> _Task description_:
Identify all lines below that hold "each" and collect them.

Dataset items:
########
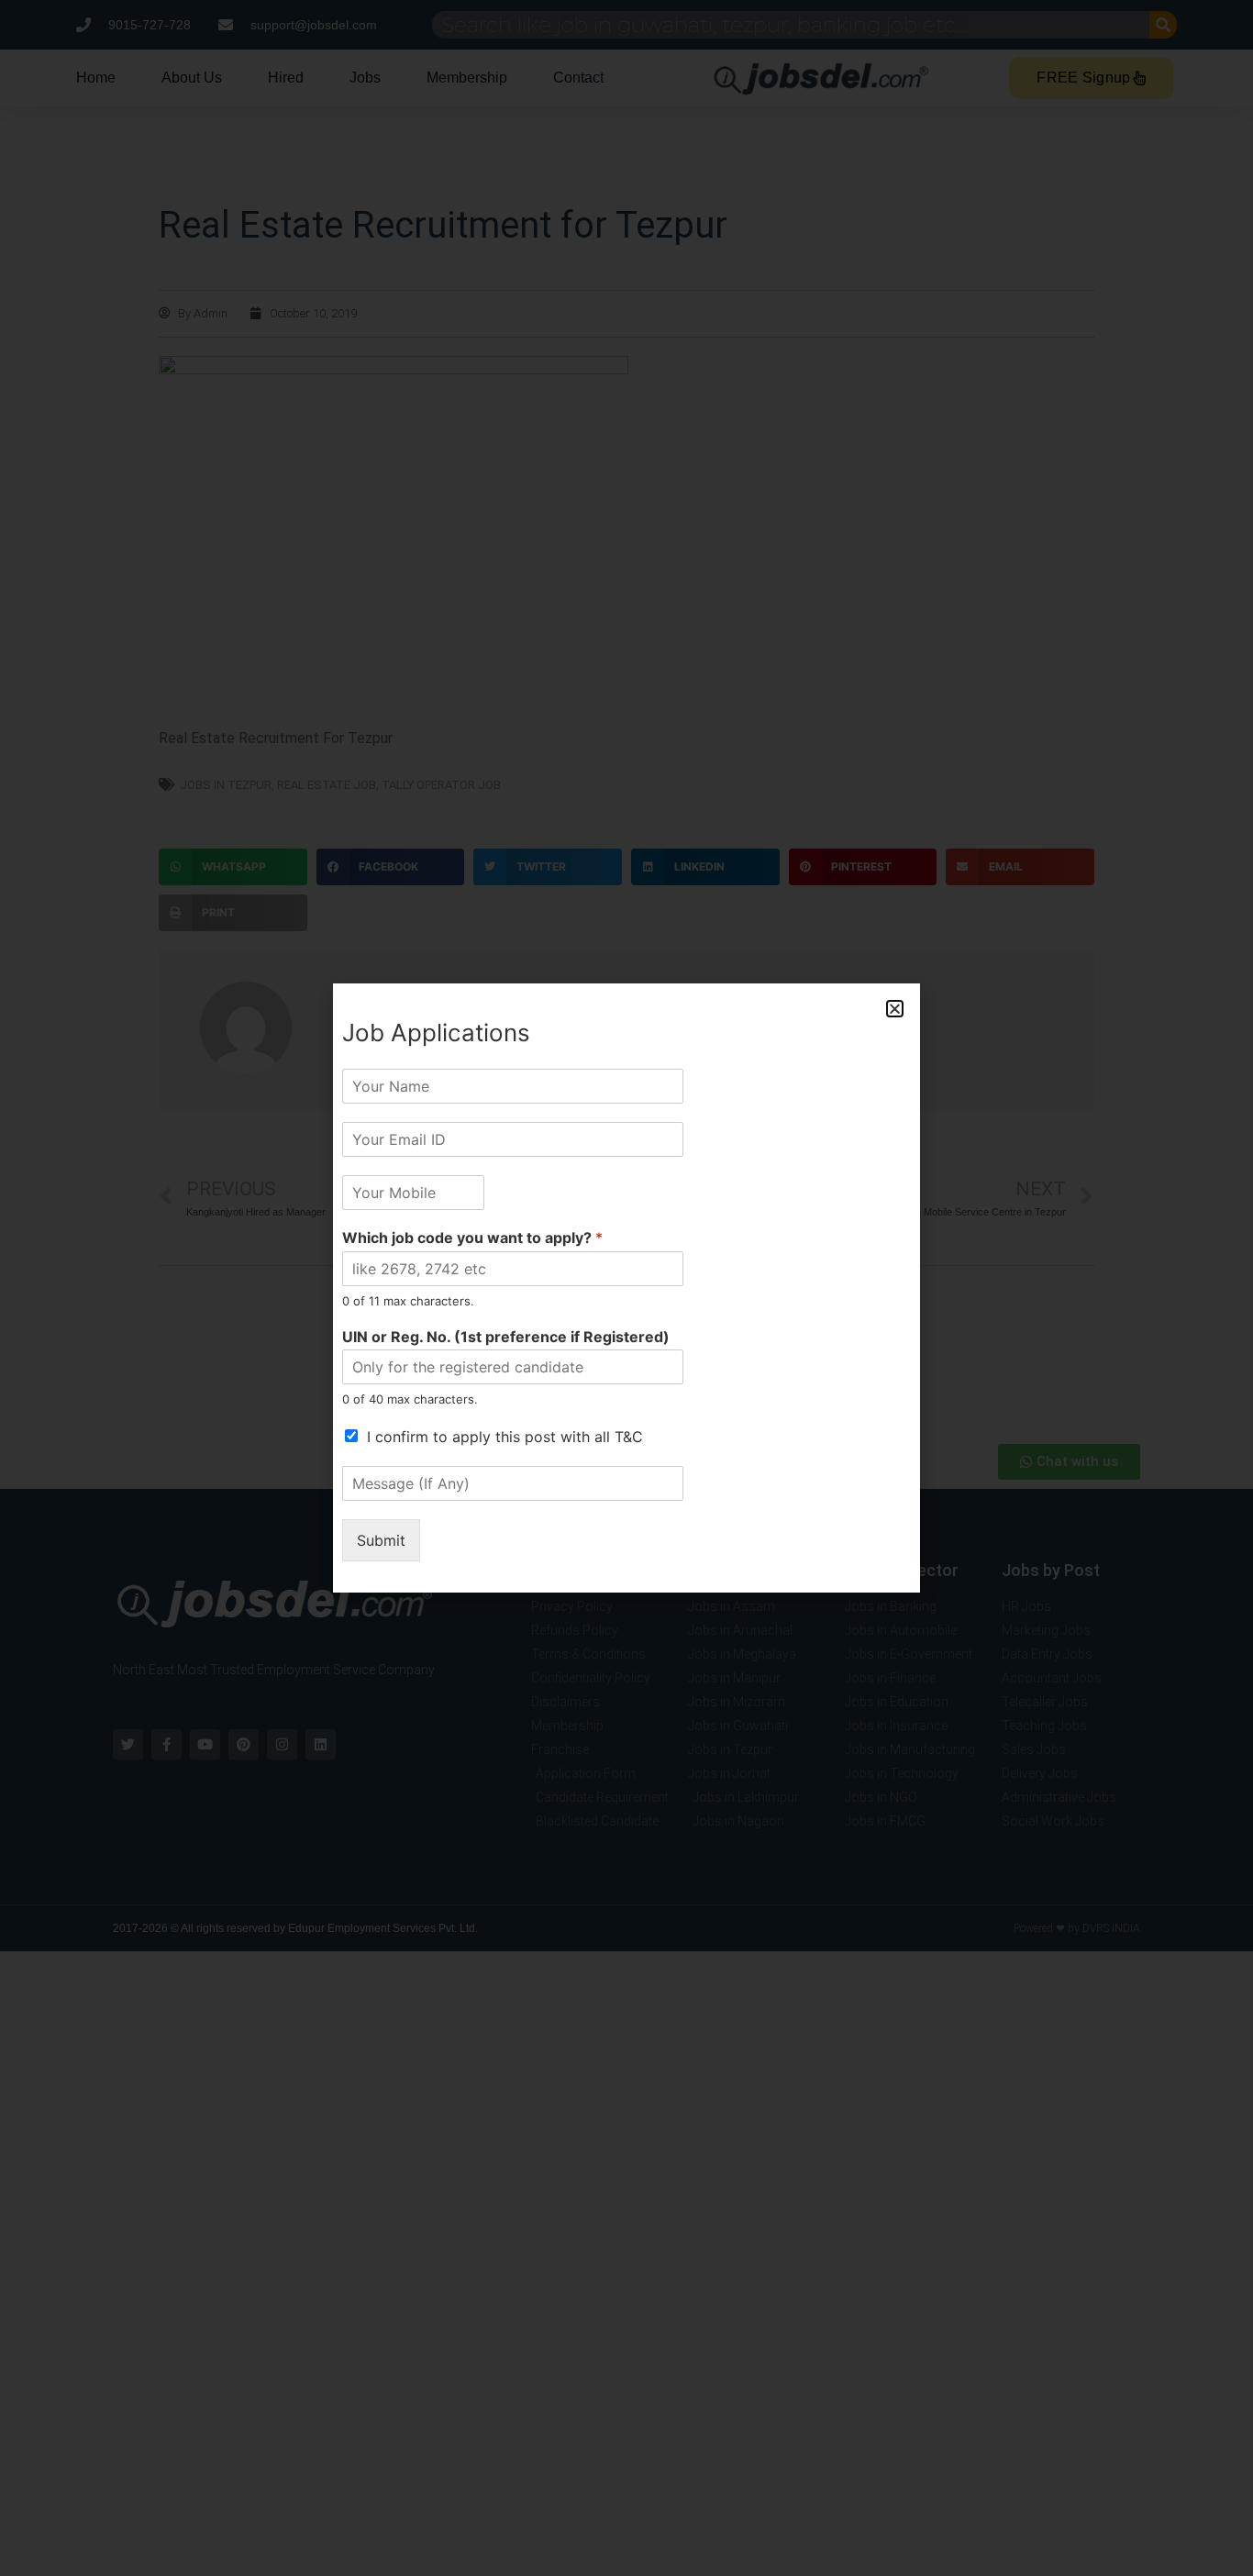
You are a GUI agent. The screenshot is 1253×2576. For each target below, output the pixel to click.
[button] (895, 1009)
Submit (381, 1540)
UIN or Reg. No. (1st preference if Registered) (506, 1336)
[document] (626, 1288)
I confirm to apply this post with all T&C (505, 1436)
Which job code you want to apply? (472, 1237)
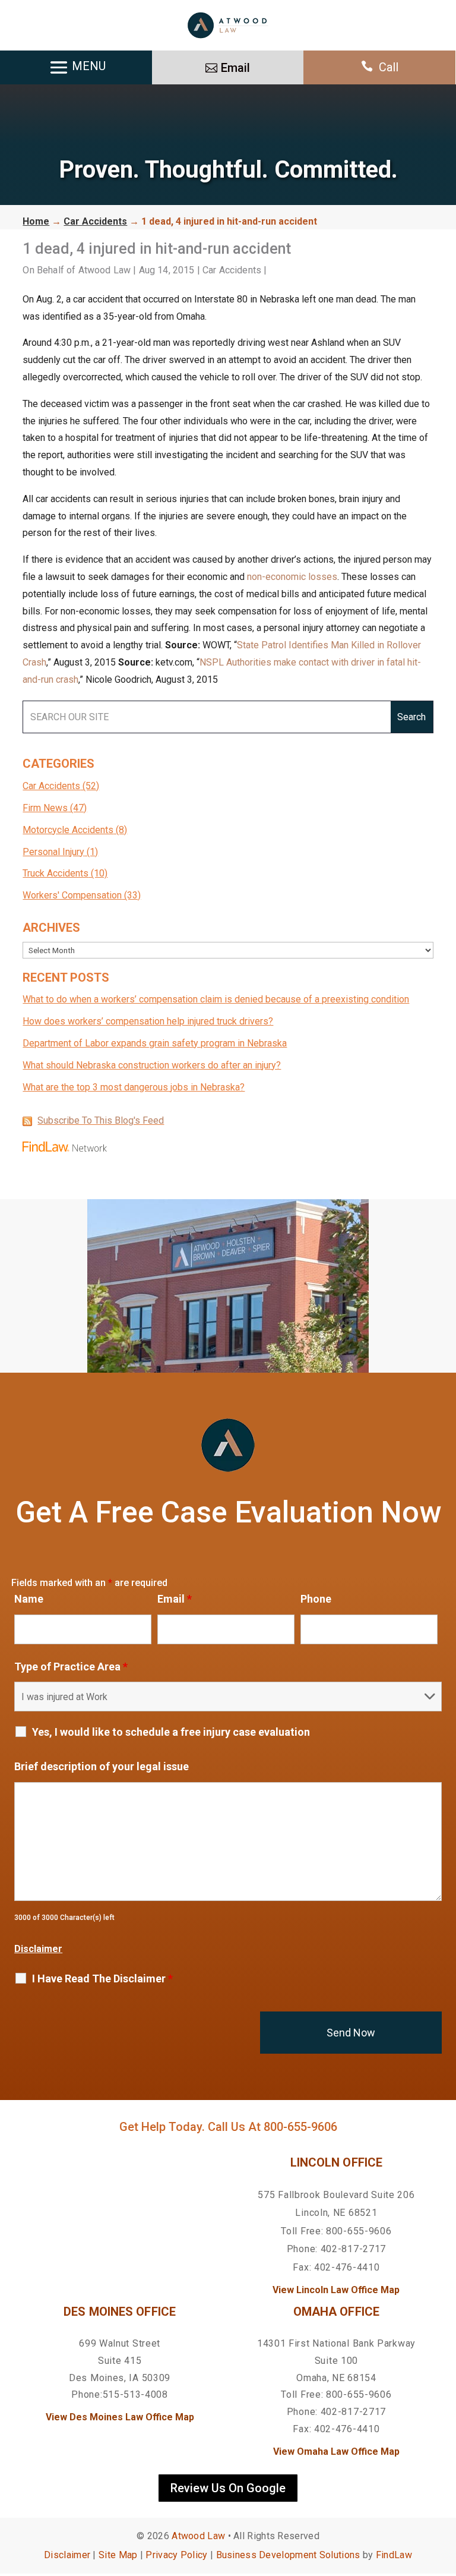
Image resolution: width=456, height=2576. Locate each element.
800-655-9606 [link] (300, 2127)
########
> _Response_:
You are a GUI agent. The screenshot is 1253×2576. For each target below, output the pixel to click.
Image resolution: width=456, height=2576. Locate each element.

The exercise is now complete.